WHAT THE EXERCISE ASKS:
When you transcribe the data below, reproduce every line exactly and leave each picture out.

[Stored data entries]
<<<<

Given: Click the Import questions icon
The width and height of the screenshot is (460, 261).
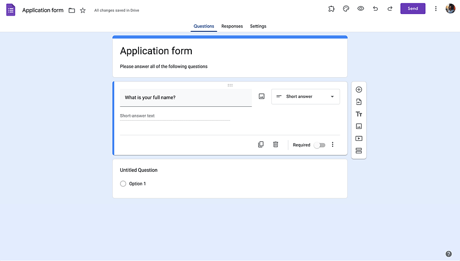Looking at the screenshot, I should pos(359,102).
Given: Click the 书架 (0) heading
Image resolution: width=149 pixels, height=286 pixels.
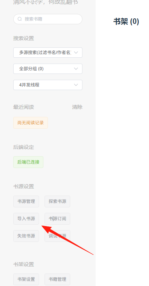Looking at the screenshot, I should coord(126,22).
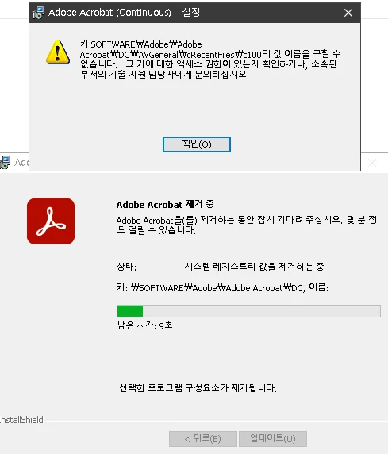Close the Adobe Acrobat (Continuous) error dialog
Viewport: 388px width, 454px height.
pos(348,13)
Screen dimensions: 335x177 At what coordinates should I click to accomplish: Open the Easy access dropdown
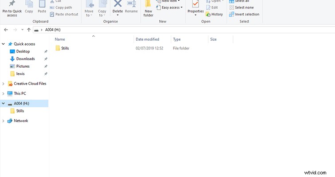(170, 8)
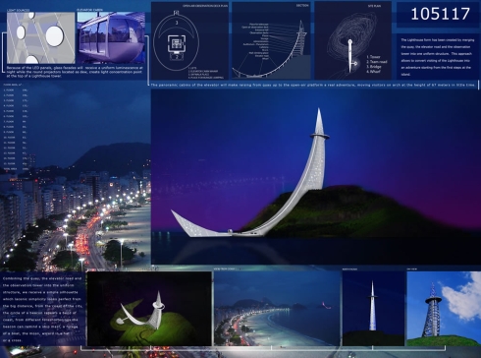This screenshot has width=481, height=358.
Task: Select the curved Section drawing panel
Action: (271, 40)
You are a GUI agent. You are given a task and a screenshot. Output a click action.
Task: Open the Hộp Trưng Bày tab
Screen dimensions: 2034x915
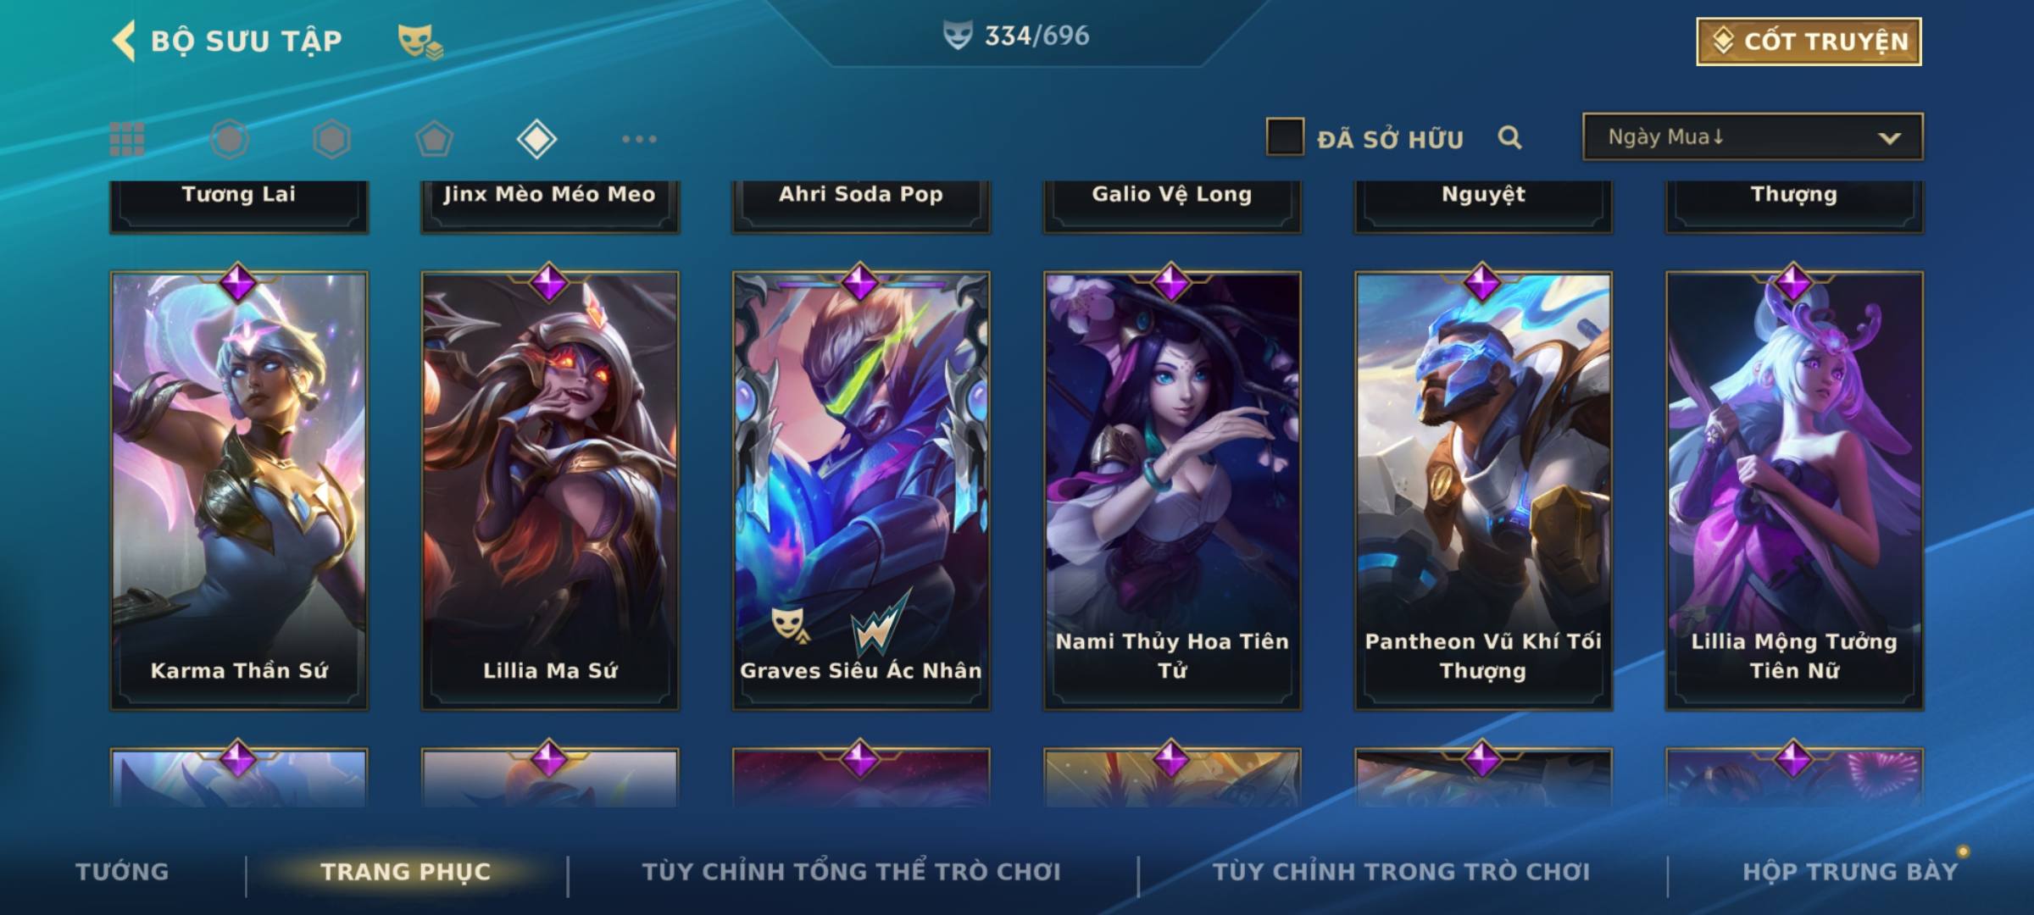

>>>>

OUTPUT OF THE TASK:
Given: Click the Import questions icon
The width and height of the screenshot is (460, 261).
Looking at the screenshot, I should pos(359,102).
Given: Click the 书架 (0) heading
Image resolution: width=149 pixels, height=286 pixels.
Looking at the screenshot, I should coord(126,22).
Close the Adobe Acrobat (Continuous) error dialog
Viewport: 388px width, 454px height.
pos(348,13)
Screen dimensions: 335x177 At what coordinates should I click to accomplish: Open the Easy access dropdown
(170, 8)
This screenshot has width=481, height=358.
Task: Select the curved Section drawing panel
Action: (271, 40)
You are a GUI agent. You are given a task and a screenshot. Output a click action.
Task: Open the Hộp Trưng Bày tab
Screen dimensions: 2034x915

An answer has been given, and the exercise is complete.